Data types with decimal places are defined by what we call fixed precision and scale. Let’s look at an example:

123,456.789

In the above number, we see a six-digit number (ignoring the thousand separator) followed by a decimal point, and then a fraction represented by three decimal places. This number has a scale of 3 (the digits after the decimal point) and a precision of 9 (the digits for the entire value, on both sides of the decimal point). We would declare this value as DECIMAL(9,3).

This is confusing at first glance, because we have to declare it “backwards”, with the precision first, and then the scale. It may be easier to think of the precision in the same way we think of a character string’s length.

Date and time data types can also have decimal places, and SQL Server supports times accurate to the nearest 100 nanoseconds. The most accurate datetime is DATETIME2(7), where 7 decimal places are reserved for the time.

Before SQL Server 2008, we used DATETIME, which is only accurate to the nearest 3 milliseconds, and uses 8 bytes. A drop-in replacement for this is DATETIME2(3), using 3 decimal places, and accurate to the nearest millisecond. It only needs 7 bytes per column.
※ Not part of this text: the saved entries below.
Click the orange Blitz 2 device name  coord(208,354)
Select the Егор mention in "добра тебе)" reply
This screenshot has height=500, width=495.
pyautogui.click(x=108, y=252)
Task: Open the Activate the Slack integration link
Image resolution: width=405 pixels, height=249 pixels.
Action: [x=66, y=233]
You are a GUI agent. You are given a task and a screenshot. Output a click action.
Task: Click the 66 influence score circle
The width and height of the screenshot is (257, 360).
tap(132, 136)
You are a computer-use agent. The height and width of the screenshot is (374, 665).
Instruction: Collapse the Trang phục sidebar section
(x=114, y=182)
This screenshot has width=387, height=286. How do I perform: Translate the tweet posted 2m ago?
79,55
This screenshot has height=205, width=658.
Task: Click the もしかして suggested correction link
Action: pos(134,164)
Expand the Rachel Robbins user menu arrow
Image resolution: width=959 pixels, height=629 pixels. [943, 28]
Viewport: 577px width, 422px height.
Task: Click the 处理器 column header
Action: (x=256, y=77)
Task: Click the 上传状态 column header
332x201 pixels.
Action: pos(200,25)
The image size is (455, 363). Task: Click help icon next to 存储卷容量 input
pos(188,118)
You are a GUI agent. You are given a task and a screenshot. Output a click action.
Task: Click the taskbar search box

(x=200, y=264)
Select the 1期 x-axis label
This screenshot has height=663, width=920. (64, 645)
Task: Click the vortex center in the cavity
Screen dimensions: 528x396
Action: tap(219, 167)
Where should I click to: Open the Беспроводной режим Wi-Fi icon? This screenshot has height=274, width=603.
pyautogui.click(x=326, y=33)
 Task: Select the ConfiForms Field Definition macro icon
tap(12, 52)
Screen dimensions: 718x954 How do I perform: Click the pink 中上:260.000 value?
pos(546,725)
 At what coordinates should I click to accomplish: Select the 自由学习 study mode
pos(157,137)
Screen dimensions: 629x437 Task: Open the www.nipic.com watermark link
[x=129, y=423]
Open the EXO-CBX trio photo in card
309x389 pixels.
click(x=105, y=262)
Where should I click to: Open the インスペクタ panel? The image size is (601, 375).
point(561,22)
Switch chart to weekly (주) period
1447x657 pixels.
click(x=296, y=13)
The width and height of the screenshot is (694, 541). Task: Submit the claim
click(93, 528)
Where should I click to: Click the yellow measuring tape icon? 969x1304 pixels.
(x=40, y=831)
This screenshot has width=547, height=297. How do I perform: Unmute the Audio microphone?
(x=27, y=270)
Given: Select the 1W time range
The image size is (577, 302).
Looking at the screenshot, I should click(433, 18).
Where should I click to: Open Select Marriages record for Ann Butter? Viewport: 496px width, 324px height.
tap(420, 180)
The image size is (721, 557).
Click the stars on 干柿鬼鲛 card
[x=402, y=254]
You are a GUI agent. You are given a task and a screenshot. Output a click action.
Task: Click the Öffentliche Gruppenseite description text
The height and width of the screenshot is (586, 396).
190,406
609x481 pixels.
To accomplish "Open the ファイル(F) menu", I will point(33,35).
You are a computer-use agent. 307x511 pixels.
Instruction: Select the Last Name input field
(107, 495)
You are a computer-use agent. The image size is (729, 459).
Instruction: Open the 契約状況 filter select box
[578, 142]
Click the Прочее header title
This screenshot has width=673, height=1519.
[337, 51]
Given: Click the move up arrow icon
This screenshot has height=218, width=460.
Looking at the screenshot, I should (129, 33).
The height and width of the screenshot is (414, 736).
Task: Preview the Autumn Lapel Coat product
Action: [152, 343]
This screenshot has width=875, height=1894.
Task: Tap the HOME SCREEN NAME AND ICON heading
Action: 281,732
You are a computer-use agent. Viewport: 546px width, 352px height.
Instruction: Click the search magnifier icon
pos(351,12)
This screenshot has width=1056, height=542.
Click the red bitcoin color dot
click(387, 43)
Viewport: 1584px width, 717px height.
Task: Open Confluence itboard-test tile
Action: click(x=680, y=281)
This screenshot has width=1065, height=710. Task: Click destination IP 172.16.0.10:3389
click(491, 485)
Be mindful that, as higher precision and scale are required, a column’s storage requirement increases. Accuracy is a trade-off with disk space and memory, so we may find ourselves using floating point values everywhere.

However, in cases where accuracy is required, always stick to exact numerics. Financial calculations, for example, should always use DECIMAL and MONEY data types.

Exact Numerics

Exact Numerics are exact, because any value that is stored is the exact same value that is retrieved later. These are the most common types found in a database, and INT is the most prevalent.

Exact numerics are split up into integers (BIGINT, INT, SMALLINT, TINYINT, BIT) and decimals (NUMERIC, DECIMAL, MONEY, SMALLMONEY). Decimals have decimal places (defined by precision and scale), while integers do not.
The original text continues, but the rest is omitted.